J’ai longtemps été impliqué dans Doctor Who. En 2015, j’ai sorti une série intitulée Cucumber, sur la honte et la peur d’être gay. À ma surprise, elle n’a pas eu beaucoup de succès. J’ai fini d’écrire le dernier épisode à mon bureau en 2014 et c’est à ce moment que je me suis dit : "Maintenant, c’est le moment d’écrire It’s a Sin." Et puis ça a pris des années. Certaines personnes ne voulaient pas du projet. Ensuite, mon mari est décédé et Donald Trump a été élu. Cette élection m’a inspiré pour écrire Years and Years.
Il existe de nombreux films et séries sur le sida. Avez-vous une œuvre préférée ?
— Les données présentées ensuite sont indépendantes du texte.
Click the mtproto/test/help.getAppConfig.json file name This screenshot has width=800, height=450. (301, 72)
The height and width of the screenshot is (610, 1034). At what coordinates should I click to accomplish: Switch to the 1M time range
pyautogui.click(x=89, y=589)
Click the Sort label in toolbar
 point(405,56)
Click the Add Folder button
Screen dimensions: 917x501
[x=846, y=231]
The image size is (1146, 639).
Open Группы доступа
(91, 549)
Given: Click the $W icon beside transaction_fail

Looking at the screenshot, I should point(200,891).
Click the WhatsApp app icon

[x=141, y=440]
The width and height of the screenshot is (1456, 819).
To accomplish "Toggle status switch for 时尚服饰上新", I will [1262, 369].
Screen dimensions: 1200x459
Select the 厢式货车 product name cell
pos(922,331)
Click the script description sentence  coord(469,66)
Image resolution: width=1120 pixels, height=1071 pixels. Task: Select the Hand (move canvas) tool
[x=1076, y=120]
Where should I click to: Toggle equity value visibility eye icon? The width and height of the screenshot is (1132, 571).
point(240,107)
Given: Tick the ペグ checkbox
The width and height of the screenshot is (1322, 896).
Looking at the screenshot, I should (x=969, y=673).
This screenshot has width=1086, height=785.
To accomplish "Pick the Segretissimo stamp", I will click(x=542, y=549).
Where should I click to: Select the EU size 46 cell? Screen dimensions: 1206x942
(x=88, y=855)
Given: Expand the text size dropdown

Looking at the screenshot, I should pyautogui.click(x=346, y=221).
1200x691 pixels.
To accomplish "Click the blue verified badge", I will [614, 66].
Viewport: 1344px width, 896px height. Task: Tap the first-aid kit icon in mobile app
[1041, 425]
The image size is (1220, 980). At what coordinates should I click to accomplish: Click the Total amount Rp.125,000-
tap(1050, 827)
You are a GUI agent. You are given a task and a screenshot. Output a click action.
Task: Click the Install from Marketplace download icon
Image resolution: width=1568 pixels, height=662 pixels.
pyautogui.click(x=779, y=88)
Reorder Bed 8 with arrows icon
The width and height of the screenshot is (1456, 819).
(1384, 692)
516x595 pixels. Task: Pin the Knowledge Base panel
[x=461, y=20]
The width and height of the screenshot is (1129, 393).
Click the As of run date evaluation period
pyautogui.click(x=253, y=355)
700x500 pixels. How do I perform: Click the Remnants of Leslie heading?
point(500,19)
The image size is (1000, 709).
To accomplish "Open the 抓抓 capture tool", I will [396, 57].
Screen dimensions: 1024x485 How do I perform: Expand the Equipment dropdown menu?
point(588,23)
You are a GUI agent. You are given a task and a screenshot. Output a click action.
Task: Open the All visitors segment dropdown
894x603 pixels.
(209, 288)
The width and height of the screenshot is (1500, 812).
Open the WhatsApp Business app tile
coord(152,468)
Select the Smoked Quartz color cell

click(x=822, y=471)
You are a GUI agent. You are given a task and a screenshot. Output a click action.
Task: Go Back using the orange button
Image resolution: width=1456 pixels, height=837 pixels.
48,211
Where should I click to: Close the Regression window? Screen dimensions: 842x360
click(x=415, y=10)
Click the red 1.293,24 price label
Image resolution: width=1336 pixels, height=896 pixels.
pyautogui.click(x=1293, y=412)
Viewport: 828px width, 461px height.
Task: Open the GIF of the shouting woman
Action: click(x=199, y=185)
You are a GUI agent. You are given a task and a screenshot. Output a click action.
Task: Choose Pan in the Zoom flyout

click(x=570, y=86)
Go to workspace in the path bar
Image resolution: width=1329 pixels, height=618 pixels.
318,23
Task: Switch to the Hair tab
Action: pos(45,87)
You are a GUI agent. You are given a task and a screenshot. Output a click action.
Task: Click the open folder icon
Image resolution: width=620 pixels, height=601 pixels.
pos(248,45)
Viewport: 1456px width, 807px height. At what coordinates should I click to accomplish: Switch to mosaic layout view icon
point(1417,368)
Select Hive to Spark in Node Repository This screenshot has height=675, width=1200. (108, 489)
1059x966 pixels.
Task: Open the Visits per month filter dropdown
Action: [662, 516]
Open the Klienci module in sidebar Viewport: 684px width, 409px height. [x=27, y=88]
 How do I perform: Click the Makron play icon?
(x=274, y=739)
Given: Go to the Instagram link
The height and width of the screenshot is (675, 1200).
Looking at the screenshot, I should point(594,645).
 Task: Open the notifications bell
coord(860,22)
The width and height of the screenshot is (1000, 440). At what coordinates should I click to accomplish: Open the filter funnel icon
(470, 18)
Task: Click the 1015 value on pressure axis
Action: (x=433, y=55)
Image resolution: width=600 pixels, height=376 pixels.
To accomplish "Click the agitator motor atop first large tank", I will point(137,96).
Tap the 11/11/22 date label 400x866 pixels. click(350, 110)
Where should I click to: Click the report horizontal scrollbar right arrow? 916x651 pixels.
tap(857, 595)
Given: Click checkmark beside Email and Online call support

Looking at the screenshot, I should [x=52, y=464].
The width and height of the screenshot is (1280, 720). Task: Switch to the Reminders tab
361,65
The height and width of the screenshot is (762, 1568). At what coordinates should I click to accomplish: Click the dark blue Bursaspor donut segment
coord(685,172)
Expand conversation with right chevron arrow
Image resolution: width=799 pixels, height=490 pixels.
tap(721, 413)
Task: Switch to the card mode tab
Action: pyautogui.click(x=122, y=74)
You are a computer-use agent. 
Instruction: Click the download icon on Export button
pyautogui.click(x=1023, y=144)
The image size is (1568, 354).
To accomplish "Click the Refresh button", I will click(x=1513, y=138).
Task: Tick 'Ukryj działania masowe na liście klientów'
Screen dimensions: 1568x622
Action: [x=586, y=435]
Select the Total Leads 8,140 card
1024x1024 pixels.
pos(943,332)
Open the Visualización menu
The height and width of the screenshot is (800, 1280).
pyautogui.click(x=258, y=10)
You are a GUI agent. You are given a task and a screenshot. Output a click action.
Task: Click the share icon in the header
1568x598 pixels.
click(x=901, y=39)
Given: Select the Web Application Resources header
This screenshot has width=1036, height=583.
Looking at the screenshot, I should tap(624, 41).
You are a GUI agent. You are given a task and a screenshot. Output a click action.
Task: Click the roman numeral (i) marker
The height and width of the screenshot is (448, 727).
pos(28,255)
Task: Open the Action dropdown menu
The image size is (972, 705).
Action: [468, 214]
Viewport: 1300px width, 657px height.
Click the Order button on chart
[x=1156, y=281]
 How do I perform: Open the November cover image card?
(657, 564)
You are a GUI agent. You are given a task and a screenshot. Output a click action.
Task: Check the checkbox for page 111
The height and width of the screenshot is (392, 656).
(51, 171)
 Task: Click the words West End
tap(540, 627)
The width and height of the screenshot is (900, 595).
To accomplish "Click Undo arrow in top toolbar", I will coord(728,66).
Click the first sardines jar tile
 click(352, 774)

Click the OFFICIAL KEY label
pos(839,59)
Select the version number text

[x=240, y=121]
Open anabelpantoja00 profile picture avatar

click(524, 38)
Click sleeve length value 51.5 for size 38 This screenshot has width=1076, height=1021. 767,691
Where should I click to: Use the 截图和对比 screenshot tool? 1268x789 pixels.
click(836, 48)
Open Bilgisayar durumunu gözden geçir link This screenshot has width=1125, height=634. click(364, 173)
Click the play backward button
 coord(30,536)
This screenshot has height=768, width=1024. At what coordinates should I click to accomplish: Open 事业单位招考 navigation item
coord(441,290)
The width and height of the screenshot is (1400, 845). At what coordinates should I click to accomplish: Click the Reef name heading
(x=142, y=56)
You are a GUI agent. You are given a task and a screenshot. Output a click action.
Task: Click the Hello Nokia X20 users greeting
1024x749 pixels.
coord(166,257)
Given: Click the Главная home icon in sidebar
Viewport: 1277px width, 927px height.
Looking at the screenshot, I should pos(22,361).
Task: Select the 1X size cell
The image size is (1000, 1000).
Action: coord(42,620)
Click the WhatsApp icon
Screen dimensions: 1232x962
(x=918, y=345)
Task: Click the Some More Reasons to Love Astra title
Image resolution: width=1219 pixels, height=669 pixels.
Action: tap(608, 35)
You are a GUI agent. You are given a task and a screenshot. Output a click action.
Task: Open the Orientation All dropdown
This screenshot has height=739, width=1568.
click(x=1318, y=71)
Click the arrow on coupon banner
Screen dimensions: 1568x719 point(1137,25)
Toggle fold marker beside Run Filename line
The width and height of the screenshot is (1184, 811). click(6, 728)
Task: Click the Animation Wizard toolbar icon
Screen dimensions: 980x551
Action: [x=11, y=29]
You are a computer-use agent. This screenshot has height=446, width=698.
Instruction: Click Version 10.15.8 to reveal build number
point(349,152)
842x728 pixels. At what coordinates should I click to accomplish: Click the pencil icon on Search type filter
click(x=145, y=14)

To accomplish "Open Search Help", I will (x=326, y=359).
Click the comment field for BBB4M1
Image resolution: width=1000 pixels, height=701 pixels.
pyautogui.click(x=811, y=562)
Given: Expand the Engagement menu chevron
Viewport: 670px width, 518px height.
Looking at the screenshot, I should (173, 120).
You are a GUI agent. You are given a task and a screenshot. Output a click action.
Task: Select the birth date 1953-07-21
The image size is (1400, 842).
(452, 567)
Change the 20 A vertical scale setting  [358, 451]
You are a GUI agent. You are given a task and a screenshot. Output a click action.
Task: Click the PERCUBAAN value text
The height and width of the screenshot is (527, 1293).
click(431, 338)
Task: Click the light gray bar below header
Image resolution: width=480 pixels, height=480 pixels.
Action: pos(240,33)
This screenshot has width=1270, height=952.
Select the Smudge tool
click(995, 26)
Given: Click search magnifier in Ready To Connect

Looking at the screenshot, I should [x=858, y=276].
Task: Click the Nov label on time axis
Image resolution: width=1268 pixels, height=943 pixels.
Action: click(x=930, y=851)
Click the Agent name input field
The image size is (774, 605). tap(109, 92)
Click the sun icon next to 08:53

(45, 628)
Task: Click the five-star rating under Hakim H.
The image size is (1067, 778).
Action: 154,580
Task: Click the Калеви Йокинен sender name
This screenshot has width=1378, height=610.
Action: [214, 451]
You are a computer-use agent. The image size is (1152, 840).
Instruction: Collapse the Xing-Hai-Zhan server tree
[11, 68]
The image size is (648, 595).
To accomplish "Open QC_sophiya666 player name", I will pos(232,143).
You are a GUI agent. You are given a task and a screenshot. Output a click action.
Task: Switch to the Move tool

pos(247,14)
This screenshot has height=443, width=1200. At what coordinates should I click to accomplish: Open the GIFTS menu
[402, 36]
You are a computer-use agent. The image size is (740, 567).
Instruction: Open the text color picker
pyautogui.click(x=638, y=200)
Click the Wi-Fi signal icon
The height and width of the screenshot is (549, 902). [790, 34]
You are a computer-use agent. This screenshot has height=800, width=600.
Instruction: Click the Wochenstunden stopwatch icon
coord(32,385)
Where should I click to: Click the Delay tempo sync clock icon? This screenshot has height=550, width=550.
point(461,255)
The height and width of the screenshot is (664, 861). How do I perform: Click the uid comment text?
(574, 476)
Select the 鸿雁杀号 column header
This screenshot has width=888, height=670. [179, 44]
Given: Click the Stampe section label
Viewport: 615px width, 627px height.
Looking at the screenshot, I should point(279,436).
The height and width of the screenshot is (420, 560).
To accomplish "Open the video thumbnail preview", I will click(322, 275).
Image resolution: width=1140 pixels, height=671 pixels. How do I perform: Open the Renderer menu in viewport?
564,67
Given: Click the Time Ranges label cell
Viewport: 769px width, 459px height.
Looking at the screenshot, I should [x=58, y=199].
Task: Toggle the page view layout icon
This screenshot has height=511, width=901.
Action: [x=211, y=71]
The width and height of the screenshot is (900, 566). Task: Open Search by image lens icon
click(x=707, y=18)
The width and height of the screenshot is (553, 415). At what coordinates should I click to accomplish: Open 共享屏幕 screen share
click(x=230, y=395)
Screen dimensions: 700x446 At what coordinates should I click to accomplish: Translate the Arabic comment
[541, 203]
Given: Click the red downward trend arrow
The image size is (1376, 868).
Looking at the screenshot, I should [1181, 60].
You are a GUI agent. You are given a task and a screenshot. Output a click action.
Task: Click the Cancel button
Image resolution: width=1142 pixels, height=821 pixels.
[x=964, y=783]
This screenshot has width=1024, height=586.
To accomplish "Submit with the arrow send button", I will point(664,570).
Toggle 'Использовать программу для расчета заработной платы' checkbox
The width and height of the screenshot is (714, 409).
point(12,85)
J’ai presque tout lu et vu sur le sida, qu’il s’agisse d’un film, d’un livre ou d’une série sur le sujet. Je suis attiré par ces histoires car c’était ma vie. Toutes ces œuvres m’ont également permis de me situer sur ce qui a déjà été dit et montré. J’adore 120 Battements par minute, qui choisit l’angle militant. Dans l’épisode 4 de la série It’s a Sin, il y a une scène similaire, mais ce n’est pas le sujet principal. Pareil pour The Normal Heart, qui est une pièce enragée, un cri de colère. J’ai donc pu m’en distancier. Il y a également un superbe film australien, Holding The Man, qui a l’une des plus belles scènes de mort de toute l’Histoire du cinéma.
Avec Queer as Folk et désormais It’s a Sin, vous êtes considéré comme l’une des voix LGBT+ les plus importantes dans l'industrie. Que pensez-vous de cette responsabilité ?
Je suis sûr que cela emmerde certaines personnes (rires). Mais c’est un honneur et je crois que je m’en sors bien. Ce travail, je le prends au sérieux. Je suis très critique envers moi-même. Pour Queer as Folk, je voulais célébrer la communauté gay. Avec le succès de It’s a Sin, une série sur le sida, j’espère que les producteurs se diront : "Tiens, on peut s’attaquer à tous les sujets et faire quelque chose qui marche." Il faut insister. Après ma mort, j’espère qu’il existera tous types de séries queer. Et sans que l’on réclame de la représentation. Le public hétérosexuel peut bien avoir des super-héros, et tout un tas de choses sans se demander : "Où je me trouve là-dedans ?". Nous devons arriver à cet objectif. C’est un long chemin, mais cela doit être possible.
Propos recueillis par Thomas Desroches, à Paris, le 18 février 2021.